Invasion of Privacy is really four or five separate torts, sharing only that they all seek to protect the interest of the plaintiff to be "let alone." Each has different requirements; some require publication; some do not.

1) APPROPRIATION : This version usually is stated as defendant's having appropriated the name, picture, likeness, persona of the plaintiff for the defendant's own purpose(s), usually commercial. The most common examples are using the plaintiff's likeness in a commercial, thus obtaining the value of the plaintiff's persona. While anyone may take a picture of plaintiff in a public place, it cannot be used for defendant's commercial or other purpose without the plaintiff's permission. This includes non-commercial usage, such as saying that plaintiff is a member of a political or other association (the N.R.A., Right to Life, etc.), or affixing one's name to a petition. There may be an exception for newsworthy uses, such as using one's picture in a newspaper article about some controversy on which plaintiff has taken a stand; showing a clip of a portion of plaintiff circus performer's act would be newsworthy, but showing the entire act would be appropriation.

The Right of Publicity is a new tort, very similar to Appropriation. However, it is more of a property right than a tort right. The main difference is that many courts require that the plaintiff to acquire and protect a right of publicity have exercised the right while alive, in which case it, unlike the right of privacy appropriation, will survive the plaintiff's death. The right of privacy is said to be personal, and will not survive the death of the plaintiff.

2) INTRUSION INTO THE SECLUSION OR SOLITUDE OF PLAINTIFF : The most common examples here are electronic eavesdropping on plaintiff in a private place, taking pictures through windows, searching through drawers or other private places. In the Nader case, G.M. was found liable for following plaintiff, prying into his bank account, electronically eavesdropping. In the Jackie Onassis case, a paparazzi photographer was ordered to stay at a reasonable distance in public and not to take pictures through private windows. In the Accardo case, the police were found to have violated plaintiff's privacy by following him too closely, even in public places, such as restaurants, on the street, on golf courses; ordinarily, watching someone or taking one's picture in public is not an intrusion. Taking pictures of plaintiff in a hospital room or other private place is an intrusion.

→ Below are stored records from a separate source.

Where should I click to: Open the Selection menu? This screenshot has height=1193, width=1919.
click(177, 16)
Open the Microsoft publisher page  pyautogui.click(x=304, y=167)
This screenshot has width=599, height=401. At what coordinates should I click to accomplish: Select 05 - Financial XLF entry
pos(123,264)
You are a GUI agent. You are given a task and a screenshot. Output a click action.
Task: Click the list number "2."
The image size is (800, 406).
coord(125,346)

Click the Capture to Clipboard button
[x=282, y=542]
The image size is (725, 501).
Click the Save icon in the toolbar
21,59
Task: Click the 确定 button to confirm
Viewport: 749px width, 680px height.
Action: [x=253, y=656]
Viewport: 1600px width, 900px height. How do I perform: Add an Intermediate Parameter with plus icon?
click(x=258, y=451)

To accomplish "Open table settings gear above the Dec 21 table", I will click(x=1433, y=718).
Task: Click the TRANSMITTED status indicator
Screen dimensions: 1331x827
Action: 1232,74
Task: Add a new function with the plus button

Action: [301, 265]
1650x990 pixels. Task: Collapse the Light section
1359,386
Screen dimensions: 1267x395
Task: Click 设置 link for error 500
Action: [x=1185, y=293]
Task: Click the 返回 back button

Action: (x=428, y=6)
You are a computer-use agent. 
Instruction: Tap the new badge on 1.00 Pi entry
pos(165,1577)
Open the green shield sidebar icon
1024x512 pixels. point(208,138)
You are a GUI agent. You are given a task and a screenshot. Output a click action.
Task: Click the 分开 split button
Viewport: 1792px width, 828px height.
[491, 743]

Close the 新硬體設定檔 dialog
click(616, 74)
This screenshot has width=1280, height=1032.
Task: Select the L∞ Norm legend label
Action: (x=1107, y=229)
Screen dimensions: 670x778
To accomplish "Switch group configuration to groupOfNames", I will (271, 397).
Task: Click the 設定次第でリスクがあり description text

3) PUBLIC DISCLOSURE OF PRIVATE, EMBARRASSING FACTS : This tort has several aspects. First, there must be Public Disclosure. Telling one person is not Public. Usually, there will be newspaper or magazine reports or a television broadcast, or at least some widespread dissemination of the information. Second, the facts must be private facts. If they are a matter of public record, such as birth dates, criminal convictions, arrests, divorces, marriages, etc. they are not private. Third, they must be things that one would ordinarily find objectionable to disclose. If plaintiff has a stamp collection, it is not embarrassing to disclose that fact; if he dresses in woman's undergarments it is. Finally, it makes a difference who the plaintiff is. The public is entitled to know much more about its public figures, including aspects of their private lives, up to a point. And, once a public figure, always a public figure; the public is entitled to know about what has happened to former public figures, such as actors, athletes, politicians.

4) PLACING PLAINTIFF IN A FALSE LIGHT IN THE PUBLIC EYE : This tort too requires that there be publication to the public in general. It is similar to defamation in some respects, by requiring that there be false information conveyed about the plaintiff to the public. However, it is not required that the information be derogatory, just objectionably false. A picture of the plaintiff in an article on "the wrong kind of love" is actionable. A portrayal of a family whose house was invaded by escaped convicts, which inferred that the plaintiff was sexually molested, which was untrue, was actionable. A picture of an honest taxi driver in an article about cheating drivers was actionable. But a picture of a person performing the Indian rope trick in an article on the Indian rope trick is not, nor is a picture of a famous wrestler in an article on wrestling.

The actions for False Light and Public Disclosure of Private Facts require that there be public disclosure; the actions for intrusion and appropriation do not (though quite often appropriation will involve publicity). A public figure may have little chance of recovering for Public Disclosure of Private Facts or False Light (the same constitutional privileges as apply to defamation likely apply here), but a public figure surely will have actions for appropriation or intrusion.


The action for False Light is treated similarly to Defamation. The Supreme Court has held that the same constitutional privileges that apply to defamation apply.... i.e., if the plaintiff is a public figure or public official, the plaintiff must prove that the defendant made the statement with knowledge of falsity or reckless disregard for the truth. In addition, the common law absolute and qualified privileges likely apply, i.e., the defendant may communicate a false impression about plaintiff to protect plaintiff's own interest, the interest of a third person, people with a common interest, or the proper person for a public interest.